Pilot program helps test-drive Digital Flagship initiative

The largest digital learning initiative in the history of The Ohio State University officially starts in August, but work on the launch is well underway.

Starting in autumn 2018, new first-year students at the Columbus and regional campuses will receive an iPad Pro, Apple Pencil and Smart Keyboard as part of the Digital Flagship initiative. But students and faculty are already using the technology in a series of pilot courses for the new program.

“I think students are benefiting from this sort of new energy coming to the classroom,” said Department of English graduate student Brittany Previte. “More students are engaging with these digital devices and are excited to come into the classroom with them.”

Previte teaches a first-year composition course. It is one of five courses selected to participate in the Digital Flagship pilot, including independent learning and study skills through the Dennis Learning Center, two sections of English, a physics class at the Marion campus and “The Civil Rights Movement and the Supreme Court,” the class President Michael V. Drake co-teaches with Moritz College of Law Dean Alan Michaels.

Gabby Colavecchio, a third-year law student, is a teaching assistant in the class taught by Drake and Michaels. She said the iPads are making teaching and learning more engaging in and out of the classroom.

“Student can have [the iPads] on them at all times and they also have access to the readings, and any video or podcasts that we put up at any point during class,” she said. “They can reference it whenever they’re at home or on the move. They’ve always got information from that class at their fingertips.”

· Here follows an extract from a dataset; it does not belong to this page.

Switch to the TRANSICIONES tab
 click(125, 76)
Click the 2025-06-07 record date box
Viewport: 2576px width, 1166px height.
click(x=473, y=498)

The Digital Flagship initiative is more than using devices, and iPads are only one part of the collaboration with Apple. An iOS design laboratory on the Columbus campus will support faculty, staff and students in the development of new apps and new tools in the Swift coding language. Swift workshops are already underway at Ohio State.

Ohio State will acquire the iPads through a four-year lease that will be presented to the Board of Trustees for approval. The university will pay $2.8 million per year to provide incoming students with the learning-technology suite.

Previte said she has redesigned some of her assignments to include a multimedia approach. Faculty are part of the learning process as well. Each instructor met with Digital Flagship staff before spring semester to improve their digital skills, discuss potential issues and concerns, and develop a plan to use the iPad in a meaningful way.

“A lot of students already have digital devices, but this is showing students where our priorities are in terms of helping prepare them for the digital work in the future,” Previte said.

Digital Flagship is a major undertaking aligned with the university’s new strategic plan: It enhances teaching and learning as well as research and creative expression while also serving the goal of leading in access, affordability and excellence.

Colavecchio said putting iPads in the hands of all students bridges a technology gap that can exist across campus.

“When not every student has access to the same technology, that’s when you can see some students maybe being at an advantage,” she said. “So making the choice to give every student an iPad evens that out and it ensures more equality between the students here so that they can work with the same kind of technology in the classroom and outside of it.”